■ **Aim of the exercise**
Recast the entries from the line containing "Describe the element" through the line containing "at that location.", inclusive, as a JSON list of strings with one string per line and blank lines omitted. Leave the pictures out of your answer.

Entries drawn from a collection
<<<<
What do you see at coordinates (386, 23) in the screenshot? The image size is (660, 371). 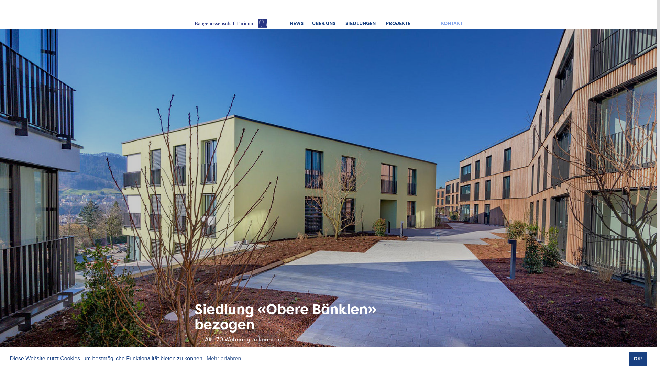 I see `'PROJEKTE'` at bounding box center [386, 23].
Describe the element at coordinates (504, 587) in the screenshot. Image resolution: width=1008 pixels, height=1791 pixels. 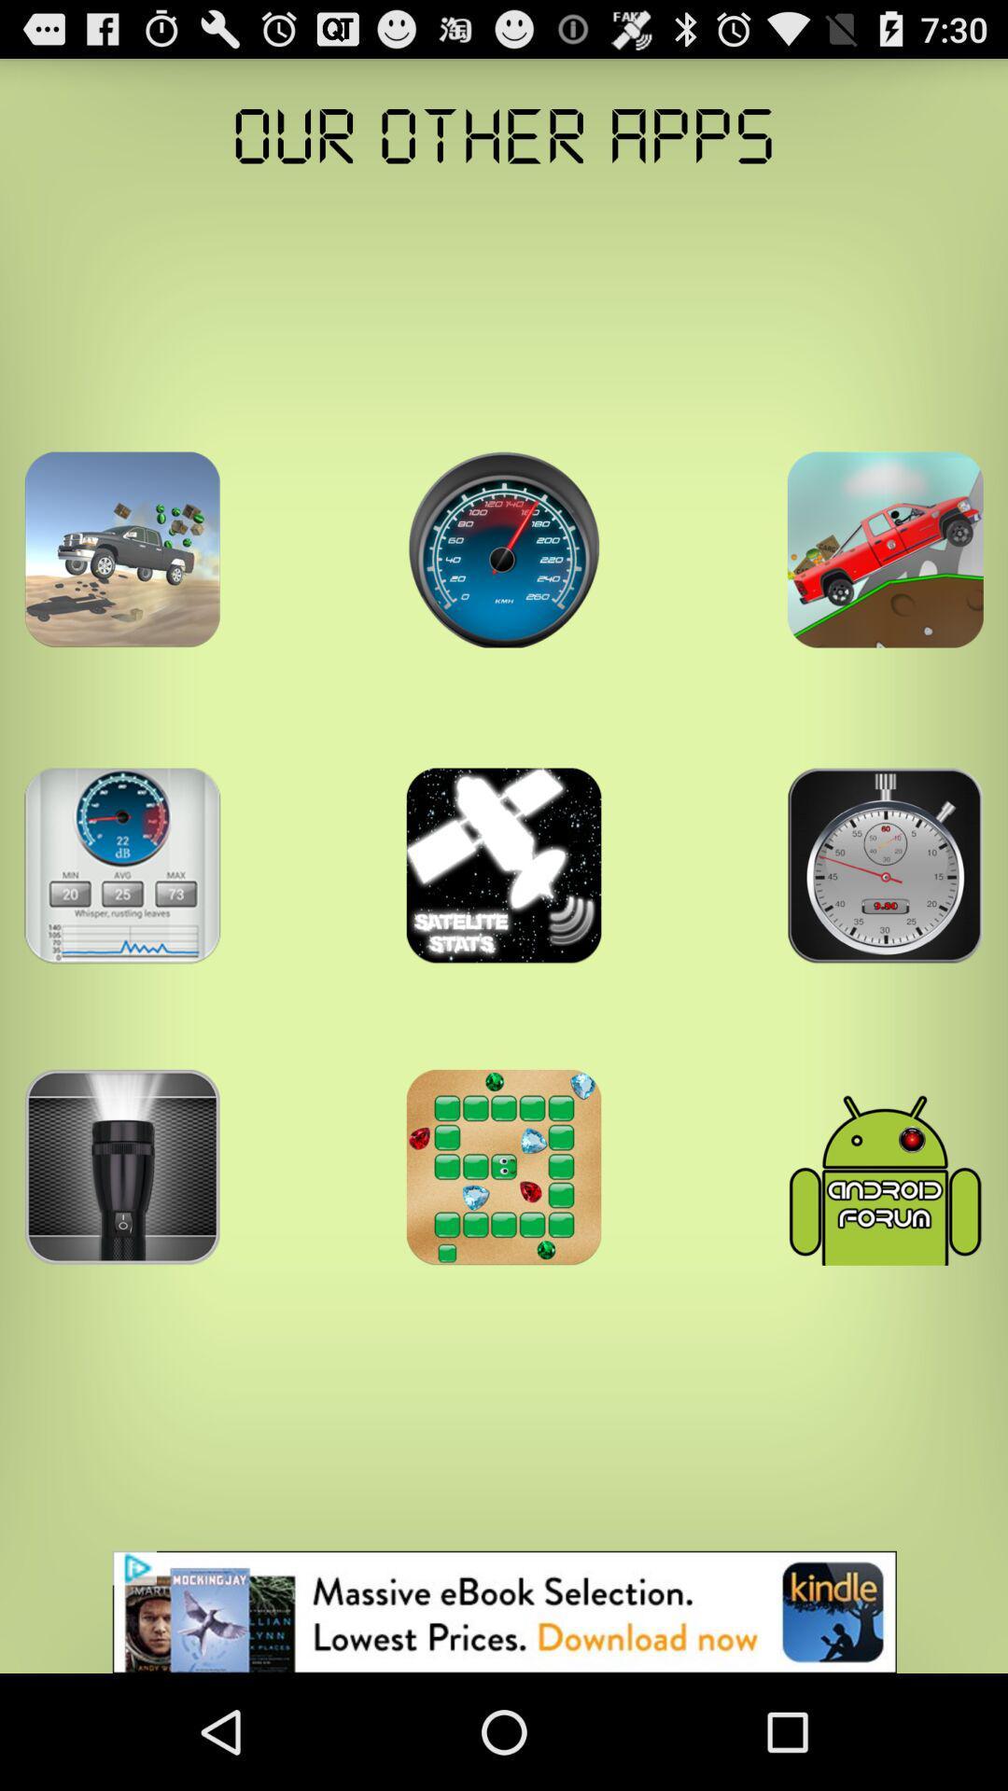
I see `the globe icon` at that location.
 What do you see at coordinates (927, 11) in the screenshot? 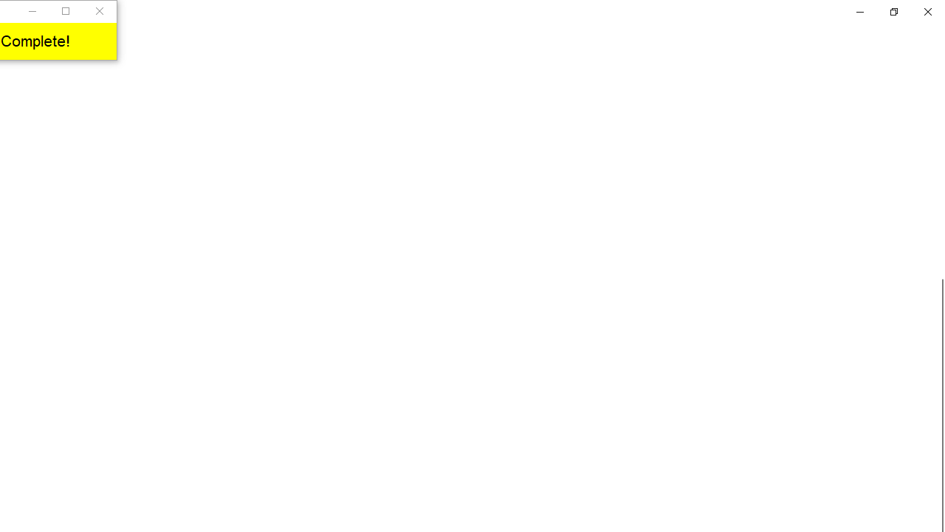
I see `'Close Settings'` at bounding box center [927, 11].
>>>>
■ **Output for this task**
[
  "Describe the element at coordinates (504, 587) in the screenshot. Image resolution: width=1008 pixels, height=1791 pixels. ",
  "I see `the globe icon` at that location."
]